Phil Horrocks-Taylor
- Born: John Philip Horrocks-Taylor 27 October 1934 Halifax, England
- Died: 11 February 2021 (aged 86) Middlesbrough, England
- Height: 1.83 m (6 ft 0 in)
- Weight: 86 kg (13 st 8 lb)
- Occupation: Engineer

Rugby union career
- Position: Fly Half

Senior career
- Years: Team / Apps / (Points)
- 1956–1957: Cambridge University
- 1958–1963: Leicester Tigers / 92
- 1963–1969: Middlesbrough

International career
- Years: Team / Apps / (Points)
- 1955–1966: Yorkshire / 57
- 1958–1964: England / 9 / (3)
- 1959: Lions / 1 / (0)

= Phil Horrocks-Taylor =

British Lions & England international rugby union player (1934–2021)
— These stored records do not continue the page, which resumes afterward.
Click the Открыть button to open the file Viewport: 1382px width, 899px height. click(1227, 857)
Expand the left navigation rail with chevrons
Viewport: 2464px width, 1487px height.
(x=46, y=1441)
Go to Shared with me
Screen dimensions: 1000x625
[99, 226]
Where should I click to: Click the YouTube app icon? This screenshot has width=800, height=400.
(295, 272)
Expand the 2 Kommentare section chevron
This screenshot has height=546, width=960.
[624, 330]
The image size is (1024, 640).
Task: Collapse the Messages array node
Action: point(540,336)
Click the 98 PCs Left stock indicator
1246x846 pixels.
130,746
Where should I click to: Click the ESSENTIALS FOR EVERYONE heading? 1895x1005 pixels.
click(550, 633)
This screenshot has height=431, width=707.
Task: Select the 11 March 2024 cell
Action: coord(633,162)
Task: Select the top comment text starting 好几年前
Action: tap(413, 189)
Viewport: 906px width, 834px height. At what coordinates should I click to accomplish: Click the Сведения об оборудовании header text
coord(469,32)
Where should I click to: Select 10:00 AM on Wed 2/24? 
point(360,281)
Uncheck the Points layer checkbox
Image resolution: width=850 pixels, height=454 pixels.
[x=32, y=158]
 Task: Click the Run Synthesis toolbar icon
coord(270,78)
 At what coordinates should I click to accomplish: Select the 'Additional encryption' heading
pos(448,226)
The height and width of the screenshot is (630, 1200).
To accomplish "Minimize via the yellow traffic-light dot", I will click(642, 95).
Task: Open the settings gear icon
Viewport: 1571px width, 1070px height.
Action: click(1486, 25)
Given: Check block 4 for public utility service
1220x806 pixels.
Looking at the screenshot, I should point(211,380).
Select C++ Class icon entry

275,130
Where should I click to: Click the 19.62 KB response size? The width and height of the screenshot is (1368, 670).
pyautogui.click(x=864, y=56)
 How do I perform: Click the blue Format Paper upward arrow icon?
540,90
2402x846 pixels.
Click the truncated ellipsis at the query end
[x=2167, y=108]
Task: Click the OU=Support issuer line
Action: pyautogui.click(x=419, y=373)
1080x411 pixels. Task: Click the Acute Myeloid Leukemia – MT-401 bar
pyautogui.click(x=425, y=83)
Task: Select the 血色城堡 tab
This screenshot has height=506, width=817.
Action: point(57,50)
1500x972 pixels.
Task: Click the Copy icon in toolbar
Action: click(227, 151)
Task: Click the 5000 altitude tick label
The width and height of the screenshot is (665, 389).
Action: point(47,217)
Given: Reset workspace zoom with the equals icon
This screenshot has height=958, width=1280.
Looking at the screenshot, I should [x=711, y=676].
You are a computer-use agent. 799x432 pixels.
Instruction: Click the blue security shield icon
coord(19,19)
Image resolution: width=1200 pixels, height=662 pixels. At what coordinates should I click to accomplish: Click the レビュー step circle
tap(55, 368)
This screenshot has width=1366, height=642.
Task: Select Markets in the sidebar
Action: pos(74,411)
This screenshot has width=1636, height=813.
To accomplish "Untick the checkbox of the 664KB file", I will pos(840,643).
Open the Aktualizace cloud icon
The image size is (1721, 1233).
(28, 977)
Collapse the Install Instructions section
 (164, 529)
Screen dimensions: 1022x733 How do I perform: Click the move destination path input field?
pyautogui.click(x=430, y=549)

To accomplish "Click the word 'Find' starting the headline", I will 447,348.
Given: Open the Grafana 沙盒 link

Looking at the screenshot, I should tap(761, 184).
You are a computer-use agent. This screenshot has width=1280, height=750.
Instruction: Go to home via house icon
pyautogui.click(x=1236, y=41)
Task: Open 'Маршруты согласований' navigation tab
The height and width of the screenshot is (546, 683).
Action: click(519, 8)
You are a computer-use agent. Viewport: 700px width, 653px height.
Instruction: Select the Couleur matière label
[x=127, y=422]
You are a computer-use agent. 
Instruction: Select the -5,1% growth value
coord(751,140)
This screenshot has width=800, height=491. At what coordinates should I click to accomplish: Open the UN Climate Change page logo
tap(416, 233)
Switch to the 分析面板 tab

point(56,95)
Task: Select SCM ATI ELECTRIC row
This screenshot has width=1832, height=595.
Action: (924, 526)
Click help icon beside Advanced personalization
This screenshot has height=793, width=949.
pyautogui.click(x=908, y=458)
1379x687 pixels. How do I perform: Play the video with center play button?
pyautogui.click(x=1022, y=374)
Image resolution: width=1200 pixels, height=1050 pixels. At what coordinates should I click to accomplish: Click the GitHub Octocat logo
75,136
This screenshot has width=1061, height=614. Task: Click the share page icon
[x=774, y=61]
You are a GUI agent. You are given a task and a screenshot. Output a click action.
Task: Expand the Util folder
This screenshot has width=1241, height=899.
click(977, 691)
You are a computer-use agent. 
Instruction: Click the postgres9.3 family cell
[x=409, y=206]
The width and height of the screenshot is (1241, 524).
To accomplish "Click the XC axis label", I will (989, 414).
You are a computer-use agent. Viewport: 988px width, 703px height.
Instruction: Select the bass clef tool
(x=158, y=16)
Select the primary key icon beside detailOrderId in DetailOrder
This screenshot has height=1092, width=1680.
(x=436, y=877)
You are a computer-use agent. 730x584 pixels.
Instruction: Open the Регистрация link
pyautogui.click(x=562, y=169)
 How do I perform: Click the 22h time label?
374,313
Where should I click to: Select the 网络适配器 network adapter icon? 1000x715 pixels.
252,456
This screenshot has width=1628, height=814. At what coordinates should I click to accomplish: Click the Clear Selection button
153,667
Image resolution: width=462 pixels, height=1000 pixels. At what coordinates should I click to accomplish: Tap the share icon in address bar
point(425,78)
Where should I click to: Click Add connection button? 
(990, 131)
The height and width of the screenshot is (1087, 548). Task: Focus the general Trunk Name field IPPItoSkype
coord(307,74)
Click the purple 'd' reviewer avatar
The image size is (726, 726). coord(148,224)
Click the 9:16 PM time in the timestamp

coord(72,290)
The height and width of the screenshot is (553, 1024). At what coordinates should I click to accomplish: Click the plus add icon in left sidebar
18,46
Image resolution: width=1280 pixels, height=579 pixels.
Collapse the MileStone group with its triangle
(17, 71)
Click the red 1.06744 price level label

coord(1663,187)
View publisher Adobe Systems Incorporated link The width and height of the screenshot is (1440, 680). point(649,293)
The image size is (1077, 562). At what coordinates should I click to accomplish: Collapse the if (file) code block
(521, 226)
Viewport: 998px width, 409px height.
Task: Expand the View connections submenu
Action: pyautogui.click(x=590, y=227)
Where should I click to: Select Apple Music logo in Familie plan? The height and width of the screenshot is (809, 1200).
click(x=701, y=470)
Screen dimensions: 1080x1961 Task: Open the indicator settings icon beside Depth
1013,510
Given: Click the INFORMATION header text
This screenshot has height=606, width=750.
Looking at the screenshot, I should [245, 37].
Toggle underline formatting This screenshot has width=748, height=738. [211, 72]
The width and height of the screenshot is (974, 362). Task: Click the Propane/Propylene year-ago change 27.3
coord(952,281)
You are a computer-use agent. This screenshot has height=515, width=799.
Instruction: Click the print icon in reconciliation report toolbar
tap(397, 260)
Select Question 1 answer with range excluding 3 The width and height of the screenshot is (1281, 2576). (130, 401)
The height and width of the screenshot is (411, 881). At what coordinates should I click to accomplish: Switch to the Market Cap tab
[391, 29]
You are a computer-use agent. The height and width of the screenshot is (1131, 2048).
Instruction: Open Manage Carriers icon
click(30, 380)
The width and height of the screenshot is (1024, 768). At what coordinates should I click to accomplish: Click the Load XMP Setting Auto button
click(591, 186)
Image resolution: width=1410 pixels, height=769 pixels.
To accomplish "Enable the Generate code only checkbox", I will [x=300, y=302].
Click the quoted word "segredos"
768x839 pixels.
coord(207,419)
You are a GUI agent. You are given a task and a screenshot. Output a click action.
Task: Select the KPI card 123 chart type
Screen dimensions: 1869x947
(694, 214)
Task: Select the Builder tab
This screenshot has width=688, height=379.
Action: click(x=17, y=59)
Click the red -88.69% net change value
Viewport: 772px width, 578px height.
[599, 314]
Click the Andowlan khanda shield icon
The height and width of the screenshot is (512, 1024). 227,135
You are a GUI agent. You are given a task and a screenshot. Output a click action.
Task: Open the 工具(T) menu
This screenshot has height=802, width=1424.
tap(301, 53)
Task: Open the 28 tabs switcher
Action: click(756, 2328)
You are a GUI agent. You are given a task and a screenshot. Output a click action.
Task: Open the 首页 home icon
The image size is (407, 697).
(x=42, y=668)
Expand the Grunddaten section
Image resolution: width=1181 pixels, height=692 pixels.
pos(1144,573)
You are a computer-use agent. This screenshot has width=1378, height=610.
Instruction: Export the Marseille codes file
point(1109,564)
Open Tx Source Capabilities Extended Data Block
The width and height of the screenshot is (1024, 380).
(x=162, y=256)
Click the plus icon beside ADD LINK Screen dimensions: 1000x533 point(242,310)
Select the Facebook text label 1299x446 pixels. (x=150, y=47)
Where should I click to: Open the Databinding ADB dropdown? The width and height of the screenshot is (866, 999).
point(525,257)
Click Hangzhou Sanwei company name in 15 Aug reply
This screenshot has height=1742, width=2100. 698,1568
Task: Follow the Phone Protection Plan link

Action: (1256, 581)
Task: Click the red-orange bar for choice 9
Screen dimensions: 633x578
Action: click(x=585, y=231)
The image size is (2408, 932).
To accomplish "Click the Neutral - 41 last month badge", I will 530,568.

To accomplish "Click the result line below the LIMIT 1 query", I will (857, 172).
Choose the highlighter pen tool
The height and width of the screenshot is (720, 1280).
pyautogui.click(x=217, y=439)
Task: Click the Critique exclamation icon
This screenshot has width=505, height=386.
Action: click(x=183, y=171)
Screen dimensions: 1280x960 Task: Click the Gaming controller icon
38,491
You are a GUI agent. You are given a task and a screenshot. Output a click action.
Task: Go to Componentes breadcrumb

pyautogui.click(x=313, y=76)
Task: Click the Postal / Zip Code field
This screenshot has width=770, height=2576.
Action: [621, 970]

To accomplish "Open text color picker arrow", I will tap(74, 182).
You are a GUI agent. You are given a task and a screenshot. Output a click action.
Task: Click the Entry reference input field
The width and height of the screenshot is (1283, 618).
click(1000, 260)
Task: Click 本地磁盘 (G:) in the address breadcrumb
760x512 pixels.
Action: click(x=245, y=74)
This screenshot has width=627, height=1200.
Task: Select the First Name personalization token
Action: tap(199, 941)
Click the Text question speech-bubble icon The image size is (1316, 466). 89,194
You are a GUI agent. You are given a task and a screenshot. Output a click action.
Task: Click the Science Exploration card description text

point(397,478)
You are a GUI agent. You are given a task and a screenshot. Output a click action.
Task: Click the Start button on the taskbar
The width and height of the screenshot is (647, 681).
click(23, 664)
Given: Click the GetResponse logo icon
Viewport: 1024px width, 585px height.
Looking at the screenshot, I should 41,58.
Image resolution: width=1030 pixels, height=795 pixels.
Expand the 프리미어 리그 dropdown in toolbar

John Philip Horrocks-Taylor (27 October 1934 – 11 February 2021) was a rugby union fly half who played for Leicester Tigers between 1958 and 1963; he represented England 9 times between 1958 and 1964 and was selected for the 1959 British Lions tour to Australia and New Zealand where he played in the third test. He was a Cambridge University blue in Rugby for 1956 and 1957.

==Career==
Horrocks-Taylor came up to St John's College, Cambridge in 1955 after playing in his native Yorkshire for Halifax and completing his national service at Catterick.

Horrocks-Taylor joined Leicester in 1958, making his debut on 27 September against Harlequins at Twickenham, Horrocks-Taylor was described as a "brilliant half-back, who is the most talked young player about in rugger circles".

Horrocks-Taylor left Leicester in September 1963 after receiving a job offer in Middlesbrough that was "too good to turn down", and joined the local club, in the 1964 Five Nations Championship he played his final two matches for and became the first current Middlesbrough RUFC player to represent England.

He also played for Wasps and Halifax.